His struggle with Apple Corps, the Beatles’ business holding company, stretched more than
three decades, causing too many journalists to use the phrase “long and winding road” in stories
about the relationship. It began in 1978, when Apple Computers, soon after its launch, was sued
by Apple Corps for trademark infringement, based on the fact that the Beatles’
former recording
label was called Apple. The suit was settled three years later, when Apple Computers paid Apple
Corps $80,000. The settlement had what seemed back then an innocuous stipulation: The Beatles
would not produce any computer equipment and Apple would not market any music products.
The Beatles kept their end of the bargain; none of them ever produced any computers. But
Apple ended up wandering into the music business. It got sued again in 1991, when the Mac
incorporated the ability to play musical files, then again in 2003, when the iTunes Store was
launched. The legal issues were finally resolved in 2007, when Apple made a deal to pay Apple
Corps $500 million for all worldwide rights to the name, and then licensed back to the Beatles the
right to use Apple Corps for their record and business holdings.
Alas, this did not resolve the issue of getting the Beatles onto iTunes.

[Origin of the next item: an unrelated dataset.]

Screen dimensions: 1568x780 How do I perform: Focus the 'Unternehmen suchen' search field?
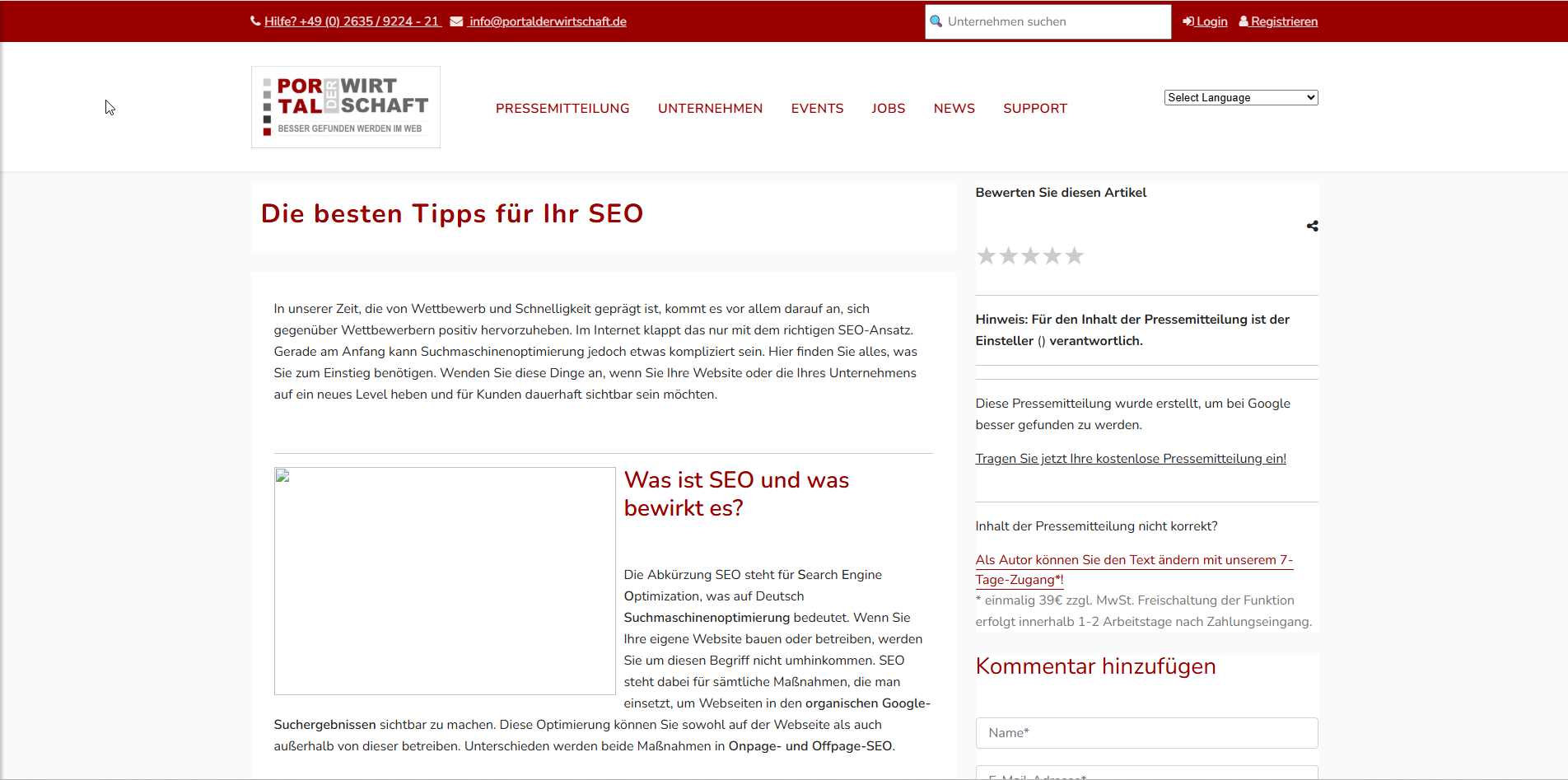[x=1054, y=21]
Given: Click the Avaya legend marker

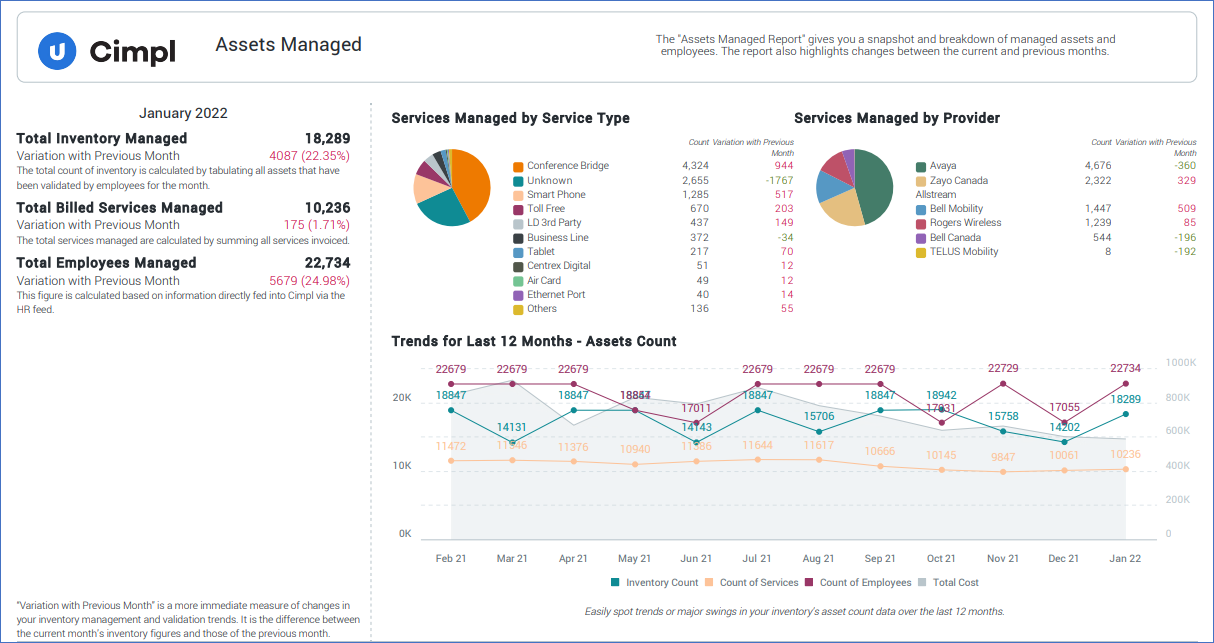Looking at the screenshot, I should (921, 165).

For that to happen, the
Beatles and EMI Music, which held the rights to
most of their songs, had to negotiate their own
differences over how to handle the digital rights. “The Beatles all want to be on iTunes,” Jobs later
recalled, “but they and EMI are like an old married couple. They hate each other but can’t get
divorced. The fact that my favorite band was the last holdout from iTunes was something I very
much hoped I would live to resolve.” As it turned out, he would.
Bono
Bono, the lead singer of U2, deeply appreciated Apple’s marketing muscle. He was confident that
his Dublin-based band was still the best in the world, but in 2004 it was trying, after almost thirty
years together, to reinvigorate its image. It had produced an exciting new album with a song that
the band’s lead guitarist, The Edge, declared to be “the mother of all rock tunes.”
Bono knew he
needed to find a way to get it some traction, so he placed a call to Jobs.
“I wanted something specific from Apple,” Bono recalled. “We had a song called ‘Vertigo’ that
featured an aggressive guitar riff that I knew would be contagious, but only if people were
exposed to it many, many times.” He was worried that the era of promoting a song through airplay
on the radio was over. So Bono visited Jobs at home in Palo Alto, walked around the garden, and
made an unusual pitch. Over the years U2 had spurned offers as high as $23 million to be in
commercials. Now he wanted Jobs to use the band in an iPod commercial for free—or at least as
part of a mutually beneficial package. “They had never done a commercial before,” Jobs later
recalled. “But they were getting
ripped off by free downloading, they liked what we were doing
with iTunes, and they thought we could promote them to a younger audience.”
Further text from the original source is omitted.